* _GIVEN ENTRIES_:

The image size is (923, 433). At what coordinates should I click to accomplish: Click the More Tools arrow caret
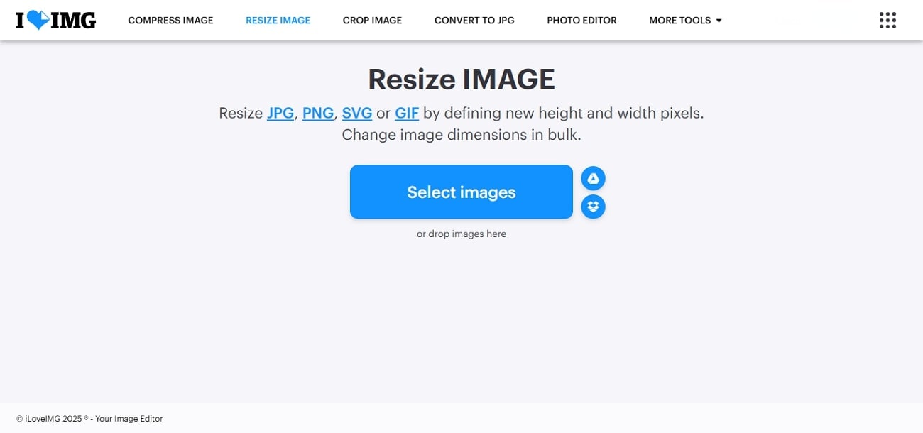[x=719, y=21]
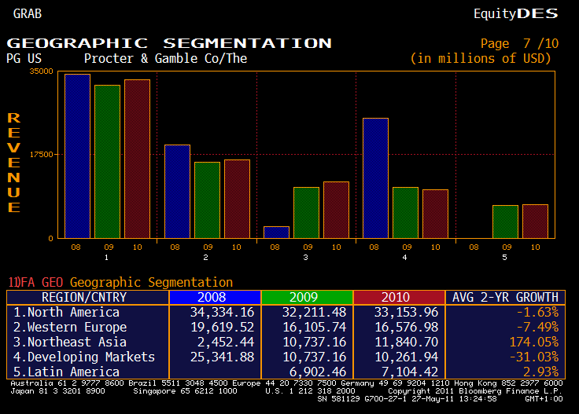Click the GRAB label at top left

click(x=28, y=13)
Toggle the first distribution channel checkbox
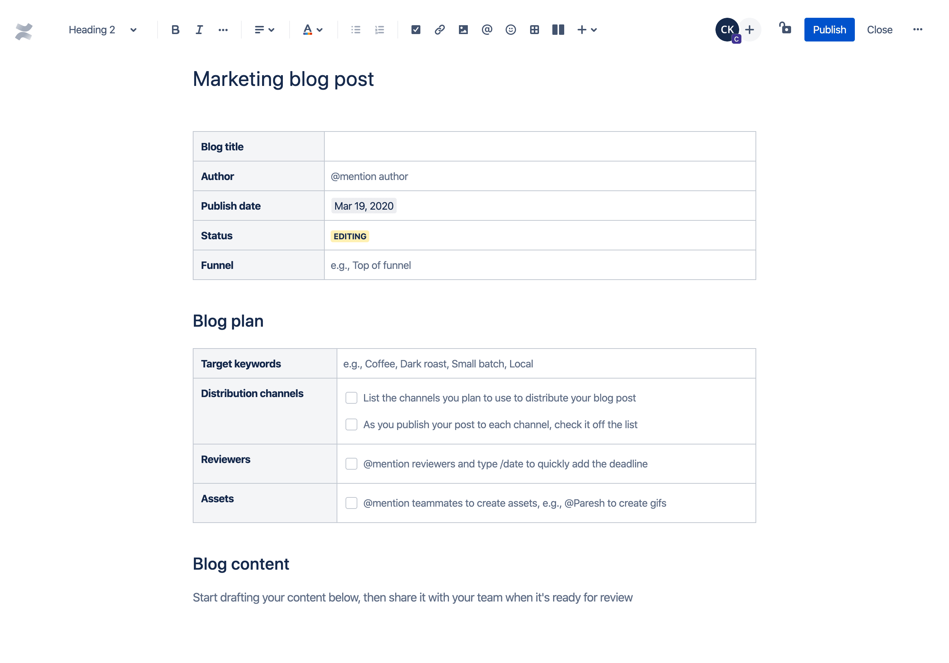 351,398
* * *
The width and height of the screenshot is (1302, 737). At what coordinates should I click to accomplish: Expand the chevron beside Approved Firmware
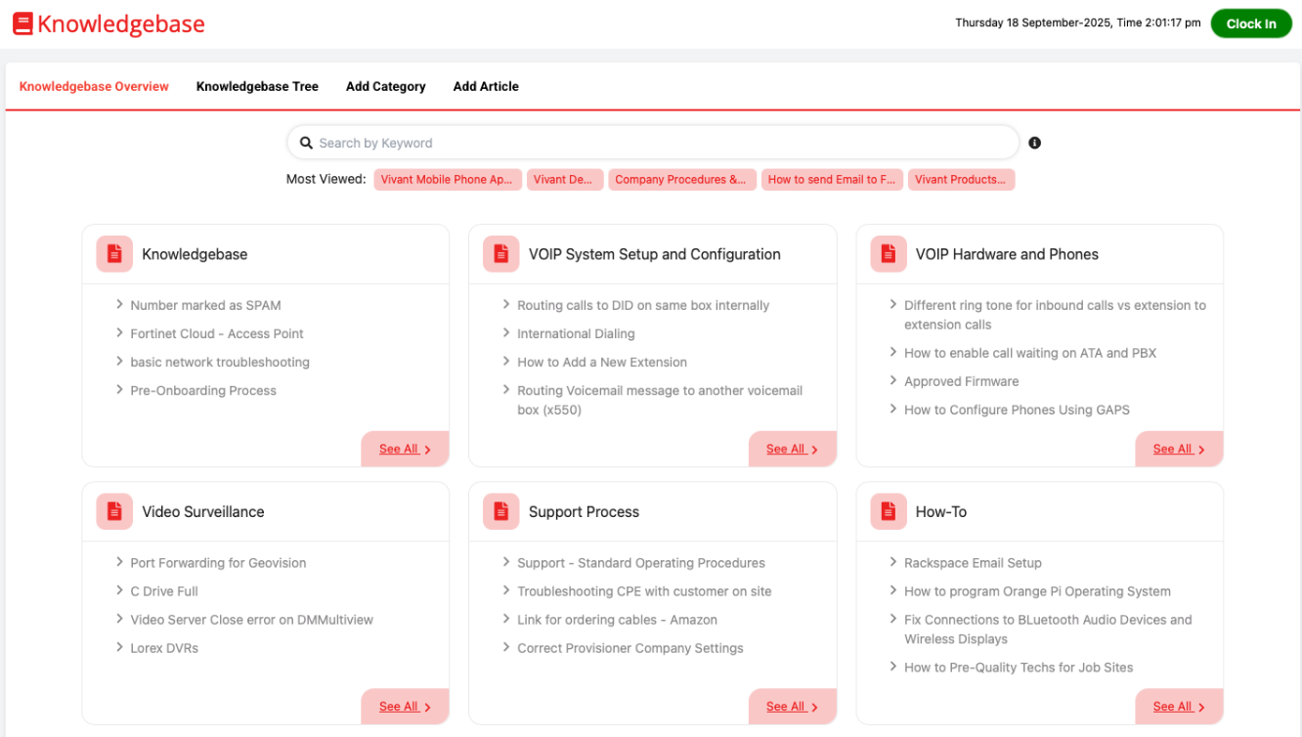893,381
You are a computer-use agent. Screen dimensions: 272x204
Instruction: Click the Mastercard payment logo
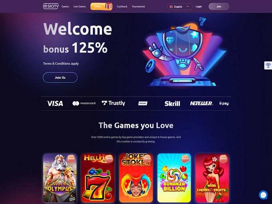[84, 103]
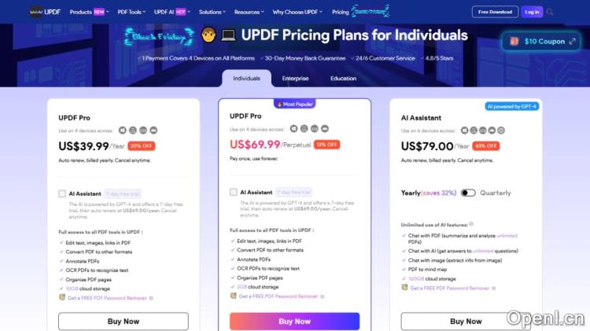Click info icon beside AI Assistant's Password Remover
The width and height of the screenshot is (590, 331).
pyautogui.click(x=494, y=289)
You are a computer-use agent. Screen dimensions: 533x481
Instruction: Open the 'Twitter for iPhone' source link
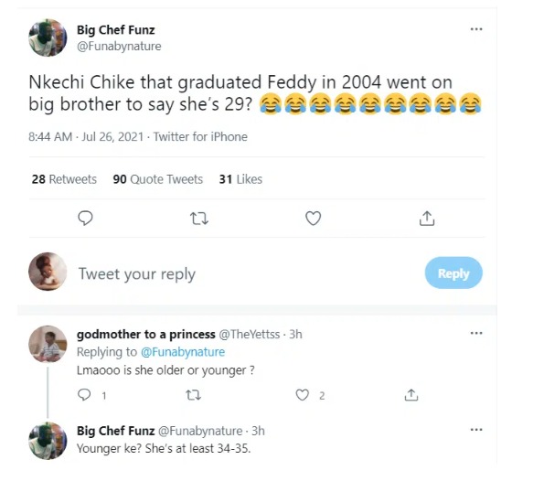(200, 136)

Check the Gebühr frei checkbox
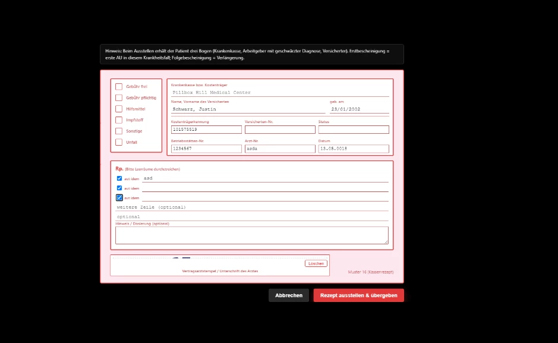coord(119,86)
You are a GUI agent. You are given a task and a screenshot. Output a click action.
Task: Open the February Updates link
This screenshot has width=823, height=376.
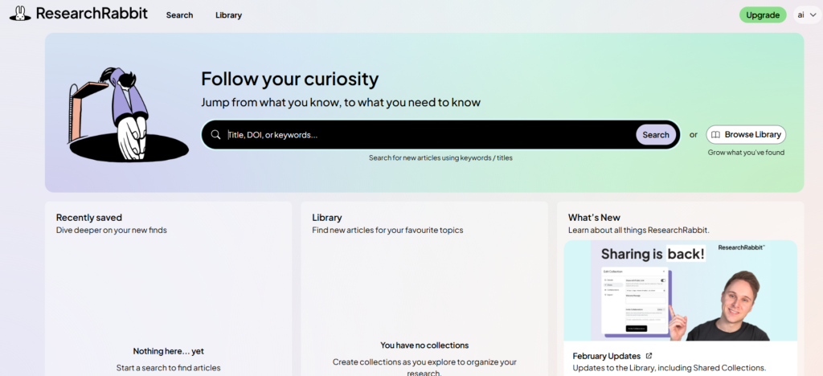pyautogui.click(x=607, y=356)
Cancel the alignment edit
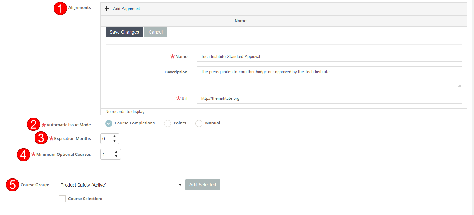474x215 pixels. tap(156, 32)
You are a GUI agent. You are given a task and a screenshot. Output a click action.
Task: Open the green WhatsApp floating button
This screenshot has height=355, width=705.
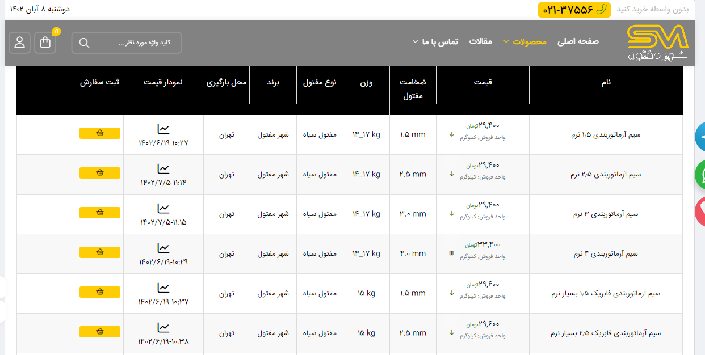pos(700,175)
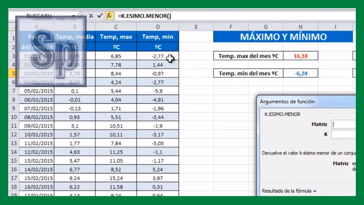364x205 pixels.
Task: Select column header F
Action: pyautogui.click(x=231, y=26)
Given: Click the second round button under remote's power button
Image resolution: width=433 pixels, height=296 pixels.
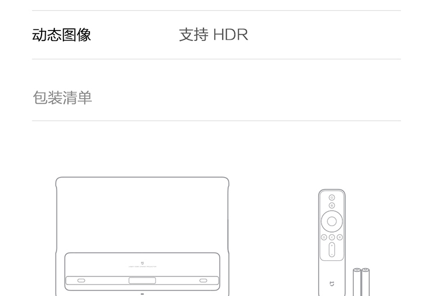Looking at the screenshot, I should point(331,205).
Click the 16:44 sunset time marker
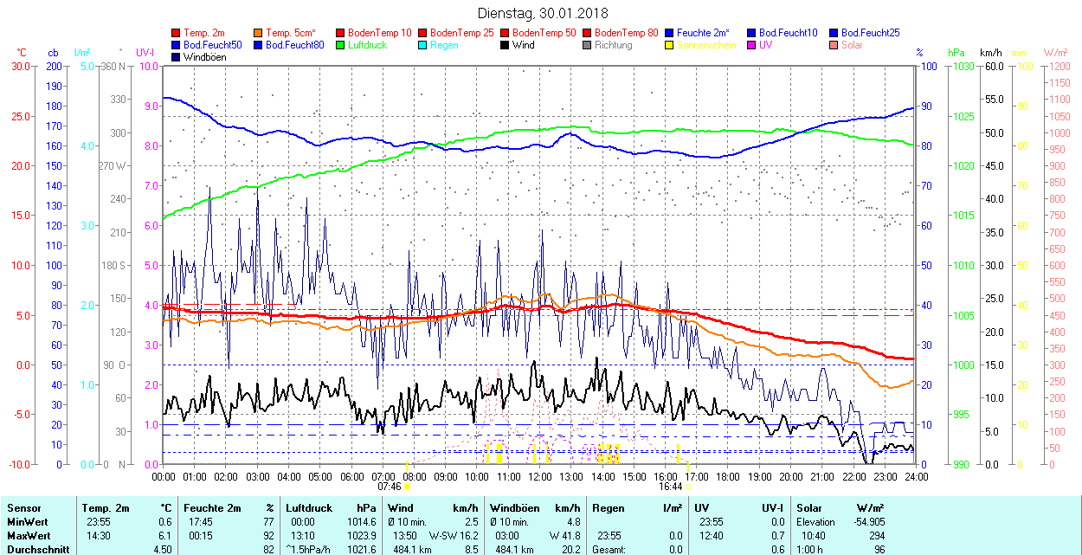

* _TASK BRIEF_: Work out how many lines in the data include "button". Answer with the number only.

* _RESPONSE TO THE EXERCISE_: 2